Para perempuan pembatik ini sering melantunkan syair-syair Islam sambil bekerja. Aktivitas ini bukan hanya tradisi, tetapi juga cara mereka berdakwah, menyebarkan nilai-nilai Islam melalui seni. Proses membatik mengajarkan nilai-nilai seperti kebersamaan, kerukunan, dan kesabaran praktik langsung dari ajaran Islam.

Peluang di Era Digital

Di tengah perkembangan teknologi, Batik Rifa'iyah memiliki peluang besar untuk menjangkau audiens yang lebih luas. Beberapa pengrajin telah mulai menggunakan media sosial dan platform e-commerce untuk mempromosikan produk mereka.

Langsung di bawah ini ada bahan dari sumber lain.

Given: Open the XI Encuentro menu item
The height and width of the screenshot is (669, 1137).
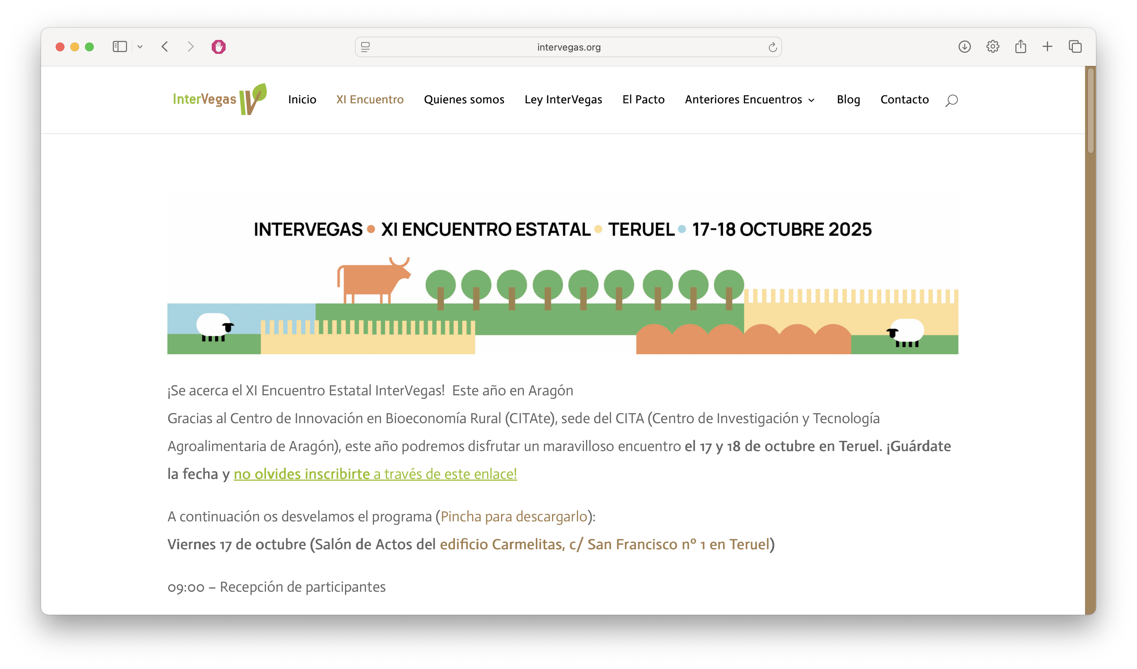Looking at the screenshot, I should pos(370,100).
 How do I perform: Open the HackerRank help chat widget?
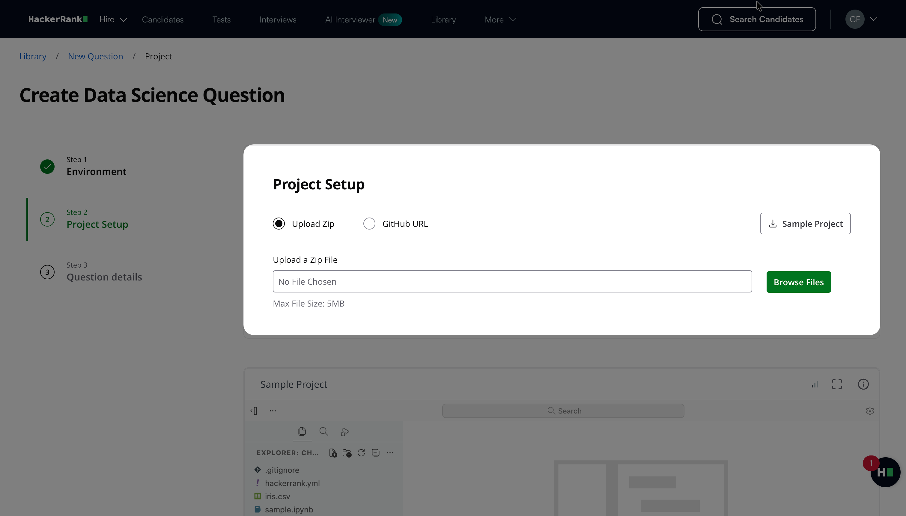(x=885, y=472)
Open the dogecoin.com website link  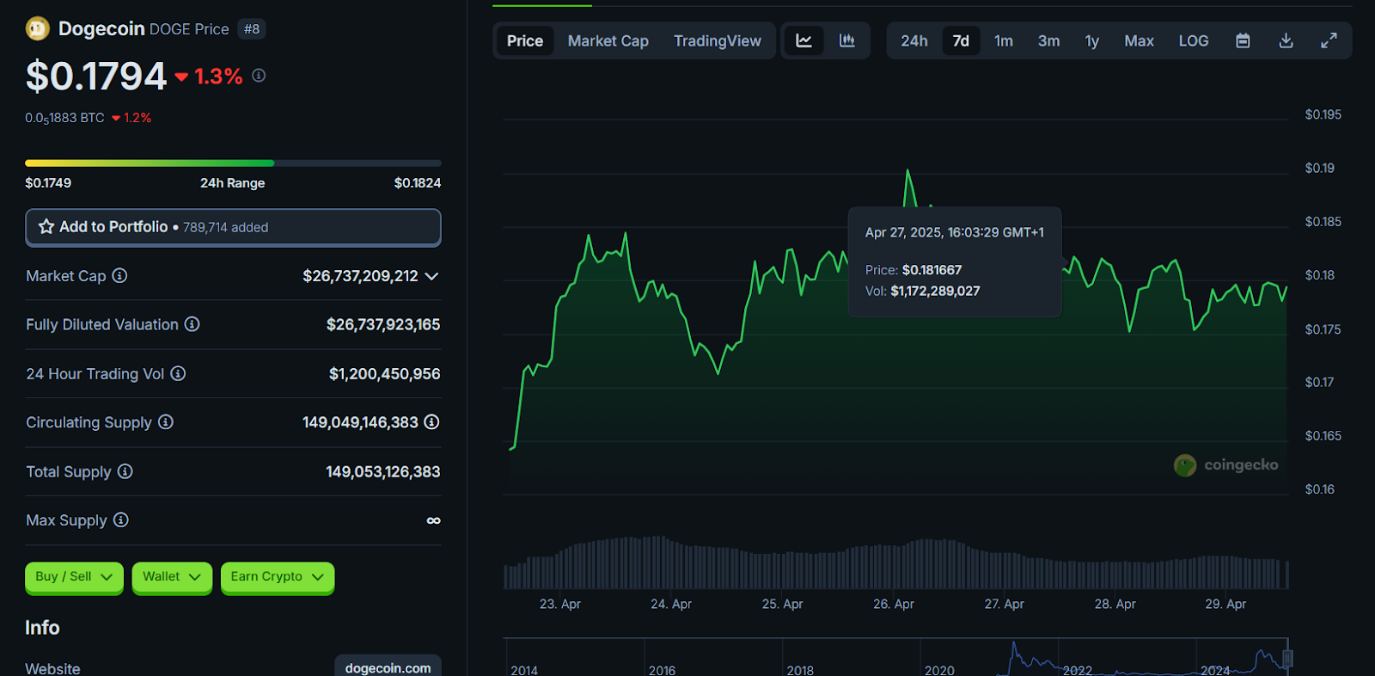pos(388,667)
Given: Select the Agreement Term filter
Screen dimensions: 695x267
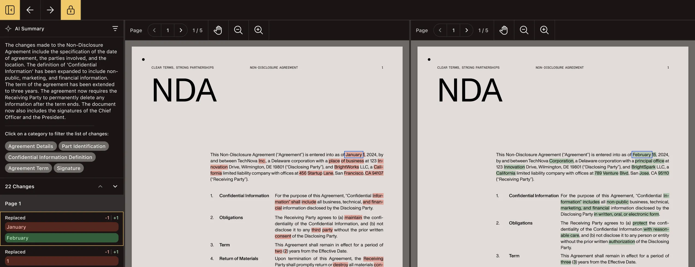Looking at the screenshot, I should click(x=28, y=168).
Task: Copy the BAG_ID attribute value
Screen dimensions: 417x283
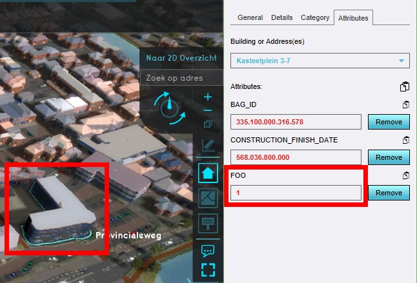Action: [x=406, y=104]
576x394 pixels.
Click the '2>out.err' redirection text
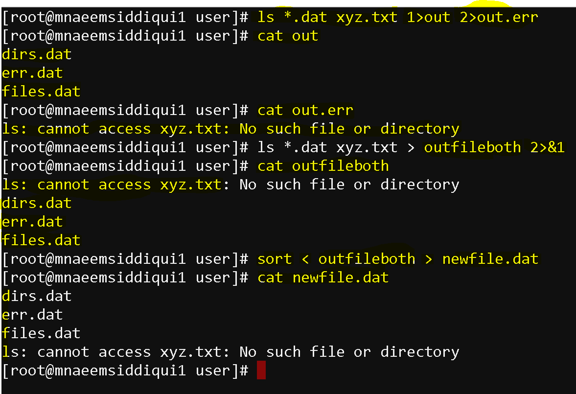pos(499,17)
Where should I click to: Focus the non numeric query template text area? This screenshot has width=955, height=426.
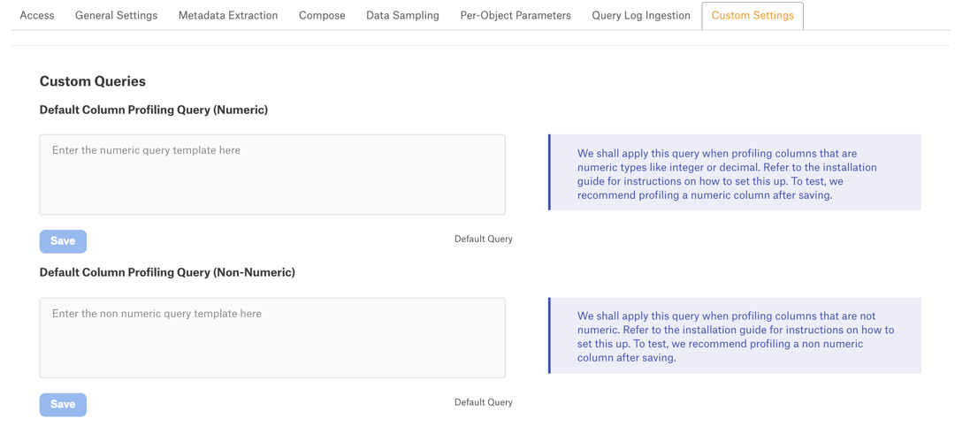pyautogui.click(x=272, y=338)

"Ketika Batik Rifa'iyah disebut sebagai 'batik Islam,' secara otomatis batik ini membawa nama Islam," analisis peneliti. "Orang yang melihat atau memakai batik ini jadi penasaran, 'Islam itu seperti apa?' Dari situ, nilai-nilai keislaman bisa dikenalkan dengan cara yang lembut."

Tantangan yang Dihadapi

Namun, komunitas Batik Rifa'iyah tidak lepas dari berbagai tantangan. Yang paling mendesak adalah menurunnya minat generasi muda. Menurut narasumber, kini hanya tersisa 35 orang yang masih aktif melestarikan budaya batik Rifa'iyah.

Tantangan lain meliputi: Keterbatasan waktu karena kesibukan ekonomi lainnya, pengaruh modernisasi yang menggeser minat terhadap seni tradisional, kurangnya dukungan berkelanjutan untuk pelestarian, dan kompleksitas proses produksi yang memakan waktu 6 bulan hingga 1 tahun per kain.

Harapan untuk Masa Depan

Batik Rifa'iyah bukan sekadar warisan budaya, tetapi cerminan hidup yang Islami dalam bentuk seni. Komunitas ini telah membuktikan bahwa dakwah tidak selalu harus melalui ceramah atau pengajian formal, tetapi dapat diintegrasikan dalam kehidupan sehari-hari melalui karya seni.

"Batik Rifa'iyah menjadi jembatan untuk memperkenalkan Islam dengan cara yang indah dan mudah diterima," simpul peneliti. "Di tengah arus globalisasi, batik ini menjadi simbol Islam Nusantara yang inklusif, damai, dan estetik."

Keberhasilan komunitas Batik Rifa'iyah dalam mempertahankan tradisi sambil beradaptasi dengan zaman modern menjadi inspirasi bagi komunitas seni Islam lainnya. Mereka membuktikan bahwa seni tradisional dapat menjadi media dakwah yang efektif jika dikelola dengan strategi yang tepat.

Dengan 35 pengrajin yang tersisa, masa depan Batik Rifa'iyah bergantung pada komitmen bersama untuk melestarikan warisan spiritual ini. Tantangannya besar, tetapi peluangnya pun tidak kalah menjanjikan. Semangat dakwah melalui seni harus terus menyala di tengah tangan-tangan yang masih setia menggerakkan “canting” dengan penuh khusyuk.

 *) Artikel ini disusun berdasarkan studi lapangan di Desa Kalipucang Wetan, Kabupaten Batang, Jawa Tengah, yang dilakukan pada Mei 2025 oleh Hanum Maemunah dan Muhammad Muktasimbillah , mahasiswa Jurusan Komunikasi Penyiaran Islam, Fakultas Dakwah dan Komunikasi, UIN Walisongo Semarang.